Stored records:

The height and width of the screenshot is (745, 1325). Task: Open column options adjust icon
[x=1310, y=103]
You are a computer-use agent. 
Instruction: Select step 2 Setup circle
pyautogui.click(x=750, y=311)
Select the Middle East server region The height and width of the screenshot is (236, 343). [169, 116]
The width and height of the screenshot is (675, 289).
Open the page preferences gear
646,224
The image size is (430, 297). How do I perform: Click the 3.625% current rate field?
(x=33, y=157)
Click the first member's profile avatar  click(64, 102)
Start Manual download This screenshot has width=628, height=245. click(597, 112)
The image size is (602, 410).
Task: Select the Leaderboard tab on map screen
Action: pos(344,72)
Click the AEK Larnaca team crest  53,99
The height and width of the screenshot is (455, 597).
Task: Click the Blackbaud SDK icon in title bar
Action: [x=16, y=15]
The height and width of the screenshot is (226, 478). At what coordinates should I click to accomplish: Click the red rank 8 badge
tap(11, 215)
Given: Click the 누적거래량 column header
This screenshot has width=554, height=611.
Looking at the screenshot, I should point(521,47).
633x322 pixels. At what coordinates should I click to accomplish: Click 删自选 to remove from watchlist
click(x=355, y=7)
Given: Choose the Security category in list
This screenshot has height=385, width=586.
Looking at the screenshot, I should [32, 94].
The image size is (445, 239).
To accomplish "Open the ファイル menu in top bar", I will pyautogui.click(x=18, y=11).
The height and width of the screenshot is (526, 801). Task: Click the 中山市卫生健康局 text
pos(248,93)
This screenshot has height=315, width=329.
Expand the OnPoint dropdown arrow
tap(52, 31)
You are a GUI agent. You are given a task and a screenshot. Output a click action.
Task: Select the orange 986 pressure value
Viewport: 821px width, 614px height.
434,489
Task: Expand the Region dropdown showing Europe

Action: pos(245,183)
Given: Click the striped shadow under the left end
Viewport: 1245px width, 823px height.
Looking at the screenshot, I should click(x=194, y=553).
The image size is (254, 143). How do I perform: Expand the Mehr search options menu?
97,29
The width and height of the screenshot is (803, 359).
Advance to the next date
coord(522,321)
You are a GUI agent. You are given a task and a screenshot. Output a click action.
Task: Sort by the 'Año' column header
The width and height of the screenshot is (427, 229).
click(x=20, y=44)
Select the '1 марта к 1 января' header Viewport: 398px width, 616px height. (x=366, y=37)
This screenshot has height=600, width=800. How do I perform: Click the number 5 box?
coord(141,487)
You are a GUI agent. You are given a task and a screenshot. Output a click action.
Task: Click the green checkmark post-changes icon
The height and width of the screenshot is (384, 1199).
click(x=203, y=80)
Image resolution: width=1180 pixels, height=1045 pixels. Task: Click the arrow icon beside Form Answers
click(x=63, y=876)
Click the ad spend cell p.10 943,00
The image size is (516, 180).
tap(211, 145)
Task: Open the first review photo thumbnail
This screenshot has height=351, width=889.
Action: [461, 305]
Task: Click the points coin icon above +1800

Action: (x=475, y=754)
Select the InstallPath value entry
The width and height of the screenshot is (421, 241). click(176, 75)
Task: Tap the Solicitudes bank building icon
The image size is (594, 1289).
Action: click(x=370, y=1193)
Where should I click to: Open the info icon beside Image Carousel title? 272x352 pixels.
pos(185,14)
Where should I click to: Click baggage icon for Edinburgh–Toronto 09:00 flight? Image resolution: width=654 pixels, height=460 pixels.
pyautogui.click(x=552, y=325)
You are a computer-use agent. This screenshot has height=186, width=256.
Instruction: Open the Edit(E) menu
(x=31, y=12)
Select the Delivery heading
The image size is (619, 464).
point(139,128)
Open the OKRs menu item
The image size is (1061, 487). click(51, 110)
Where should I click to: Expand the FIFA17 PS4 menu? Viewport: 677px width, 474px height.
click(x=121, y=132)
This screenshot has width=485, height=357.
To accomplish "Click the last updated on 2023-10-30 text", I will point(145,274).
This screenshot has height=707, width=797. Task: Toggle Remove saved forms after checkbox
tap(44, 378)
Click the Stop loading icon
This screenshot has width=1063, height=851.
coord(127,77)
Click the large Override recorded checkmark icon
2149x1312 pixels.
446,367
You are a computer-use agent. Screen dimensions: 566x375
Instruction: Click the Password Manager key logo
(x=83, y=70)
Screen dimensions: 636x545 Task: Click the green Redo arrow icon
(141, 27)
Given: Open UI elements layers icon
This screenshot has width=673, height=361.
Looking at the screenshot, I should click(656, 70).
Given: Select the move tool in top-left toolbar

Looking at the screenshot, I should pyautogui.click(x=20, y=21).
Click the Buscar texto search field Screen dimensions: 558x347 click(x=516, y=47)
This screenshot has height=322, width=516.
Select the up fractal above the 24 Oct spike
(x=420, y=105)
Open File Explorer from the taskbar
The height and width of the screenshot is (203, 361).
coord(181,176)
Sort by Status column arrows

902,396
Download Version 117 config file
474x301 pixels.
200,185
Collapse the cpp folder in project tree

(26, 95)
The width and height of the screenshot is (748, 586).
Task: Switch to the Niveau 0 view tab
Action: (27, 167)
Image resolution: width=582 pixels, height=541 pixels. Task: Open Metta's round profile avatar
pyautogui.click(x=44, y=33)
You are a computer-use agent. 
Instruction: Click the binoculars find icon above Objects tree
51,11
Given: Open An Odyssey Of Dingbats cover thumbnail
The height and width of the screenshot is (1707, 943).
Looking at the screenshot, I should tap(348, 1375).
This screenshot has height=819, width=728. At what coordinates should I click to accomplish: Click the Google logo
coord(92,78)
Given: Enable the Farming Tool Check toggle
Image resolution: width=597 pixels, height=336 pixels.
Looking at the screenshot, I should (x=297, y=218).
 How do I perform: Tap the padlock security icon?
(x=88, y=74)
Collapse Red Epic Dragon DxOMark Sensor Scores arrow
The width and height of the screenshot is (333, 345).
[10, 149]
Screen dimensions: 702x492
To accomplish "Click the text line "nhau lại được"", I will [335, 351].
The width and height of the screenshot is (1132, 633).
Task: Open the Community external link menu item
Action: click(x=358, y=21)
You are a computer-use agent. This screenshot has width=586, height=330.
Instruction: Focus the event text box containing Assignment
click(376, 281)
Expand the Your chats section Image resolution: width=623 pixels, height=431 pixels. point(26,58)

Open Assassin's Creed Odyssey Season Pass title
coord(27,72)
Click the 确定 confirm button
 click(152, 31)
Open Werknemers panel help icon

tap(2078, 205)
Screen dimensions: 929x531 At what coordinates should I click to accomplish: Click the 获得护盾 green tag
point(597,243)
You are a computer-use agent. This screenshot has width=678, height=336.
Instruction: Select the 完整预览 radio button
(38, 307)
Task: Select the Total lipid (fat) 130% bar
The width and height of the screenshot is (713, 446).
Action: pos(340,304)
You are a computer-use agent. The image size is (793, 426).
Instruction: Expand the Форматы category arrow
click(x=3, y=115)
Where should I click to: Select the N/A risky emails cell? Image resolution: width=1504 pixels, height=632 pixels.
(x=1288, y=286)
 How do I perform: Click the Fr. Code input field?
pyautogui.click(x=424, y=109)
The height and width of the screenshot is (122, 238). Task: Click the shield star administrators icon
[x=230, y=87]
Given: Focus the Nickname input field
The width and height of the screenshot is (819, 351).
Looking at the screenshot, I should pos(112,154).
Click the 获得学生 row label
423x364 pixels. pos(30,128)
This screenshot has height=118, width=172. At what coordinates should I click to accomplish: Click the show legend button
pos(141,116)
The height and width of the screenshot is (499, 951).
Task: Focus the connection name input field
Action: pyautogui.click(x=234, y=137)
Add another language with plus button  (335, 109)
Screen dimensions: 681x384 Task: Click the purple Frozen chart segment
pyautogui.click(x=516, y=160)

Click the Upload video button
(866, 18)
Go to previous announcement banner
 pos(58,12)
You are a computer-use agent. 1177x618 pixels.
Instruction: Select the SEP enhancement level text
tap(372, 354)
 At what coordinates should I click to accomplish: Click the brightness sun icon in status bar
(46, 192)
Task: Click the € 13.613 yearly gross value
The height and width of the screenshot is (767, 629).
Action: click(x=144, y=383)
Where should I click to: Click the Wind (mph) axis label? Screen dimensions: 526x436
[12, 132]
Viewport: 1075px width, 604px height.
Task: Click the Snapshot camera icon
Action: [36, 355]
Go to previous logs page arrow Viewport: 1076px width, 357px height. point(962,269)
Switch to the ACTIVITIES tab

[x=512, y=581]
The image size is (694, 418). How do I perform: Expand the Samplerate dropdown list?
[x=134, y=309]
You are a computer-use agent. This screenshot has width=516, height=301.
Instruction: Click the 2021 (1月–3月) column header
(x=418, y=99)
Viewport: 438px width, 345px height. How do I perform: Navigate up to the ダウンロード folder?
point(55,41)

▸ **Exercise instructions**
Every line above from the line with "The width and height of the screenshot is (713, 446)." to the line with "Given: Focus the Nickname input field", inclusive, must be returned exactly; no other line belongs in the reply.

▸ **Result of this exercise**
The width and height of the screenshot is (713, 446).
Action: pos(340,304)
You are a computer-use agent. The image size is (793, 426).
Instruction: Expand the Форматы category arrow
click(x=3, y=115)
Where should I click to: Select the N/A risky emails cell? Image resolution: width=1504 pixels, height=632 pixels.
(x=1288, y=286)
 How do I perform: Click the Fr. Code input field?
pyautogui.click(x=424, y=109)
The height and width of the screenshot is (122, 238). Task: Click the shield star administrators icon
[x=230, y=87]
Given: Focus the Nickname input field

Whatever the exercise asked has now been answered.